As follow the Reference manual show,
Fast Interrupts vector directly to a service routine based on values in the Fast Interrupt Vector Address registers without having to go to a jump table first.
Below is my Timer 2 initial, I had designated the interrupt subroutine to register.
So you can see the SystemTickCount value has increased in the main void. It mean it can enter interrupt.
And the address 0x0000 to 0xDF is normal.
The following is my question.
This is my memory planning, the Vector table is at address 0x0000, and my program is start at 0x4208.
When I erase the address from 0x0000 to 0x800 (one sector ) As below picture show.
You can see that is a problem with the execution of the following program.
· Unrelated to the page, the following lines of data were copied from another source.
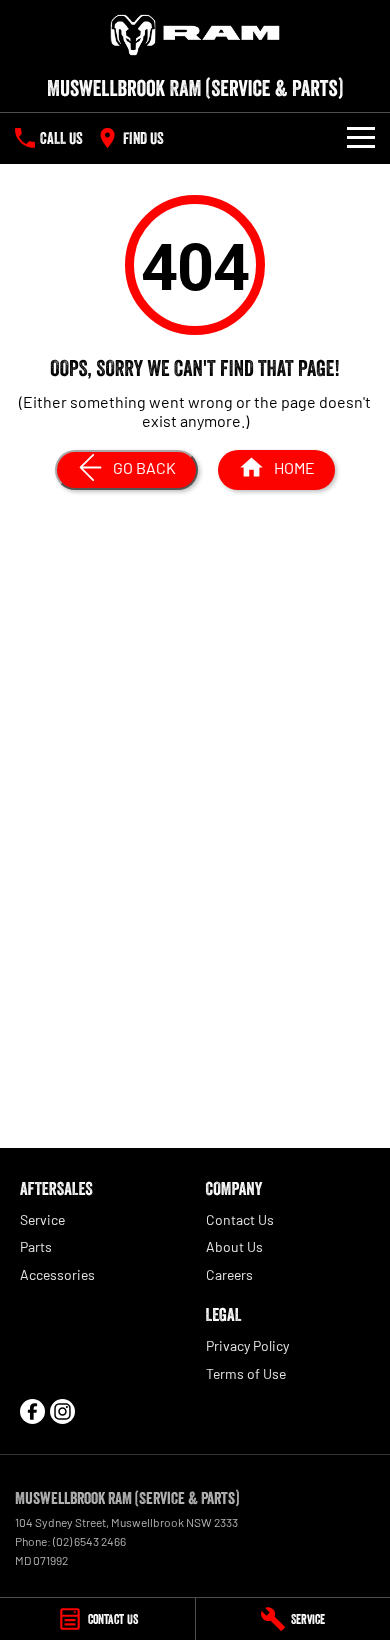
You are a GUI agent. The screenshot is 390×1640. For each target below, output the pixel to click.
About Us (234, 1246)
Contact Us (240, 1219)
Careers (229, 1274)
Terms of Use (246, 1373)
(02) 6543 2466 (89, 1541)
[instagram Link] (62, 1411)
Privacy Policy (247, 1345)
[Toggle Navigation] (361, 138)
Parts (36, 1246)
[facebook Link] (32, 1411)
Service (42, 1219)
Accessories (57, 1274)
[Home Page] (195, 35)
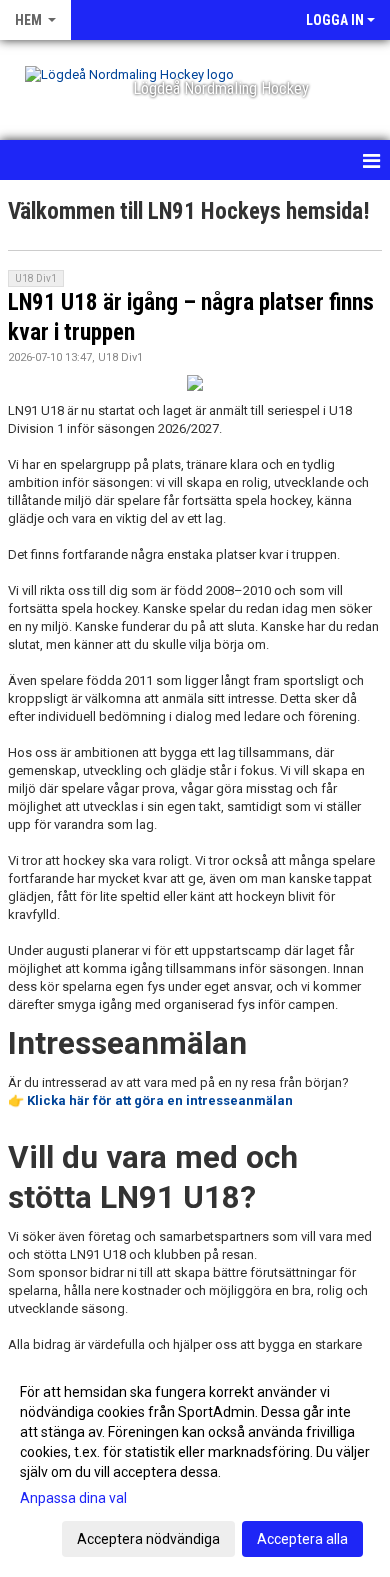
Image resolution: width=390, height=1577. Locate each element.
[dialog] (195, 1464)
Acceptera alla (302, 1539)
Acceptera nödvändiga (148, 1539)
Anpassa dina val (73, 1498)
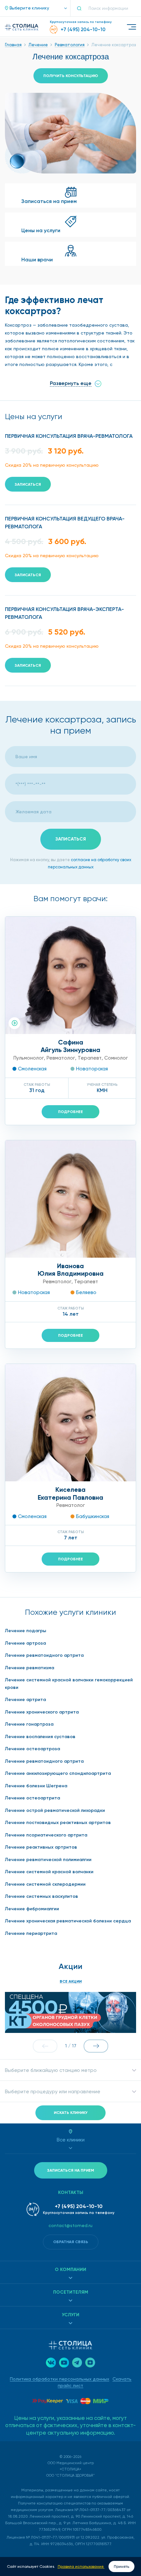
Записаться (28, 484)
The CPU thread jump to an unknown address and cannot execute a normal program.
According to the instructions of register, it should jump directly to the subprogram without having to go to a jump table first. Right?
Am I missing something?
For the Fast interrupt mechanism, the interrupt vector and corresponding are saved in INTC_FIMx and INTC_FIVALx/VAHx, so you are not required to write the Fast Interrupt vector in the vector table.
Regarding your question that the CPU thread jumps to an unknown address and cannot execute a normal program, I think it is not related to fast interrupt, there are the other cause.
BTW, can you tell us the part number you are using?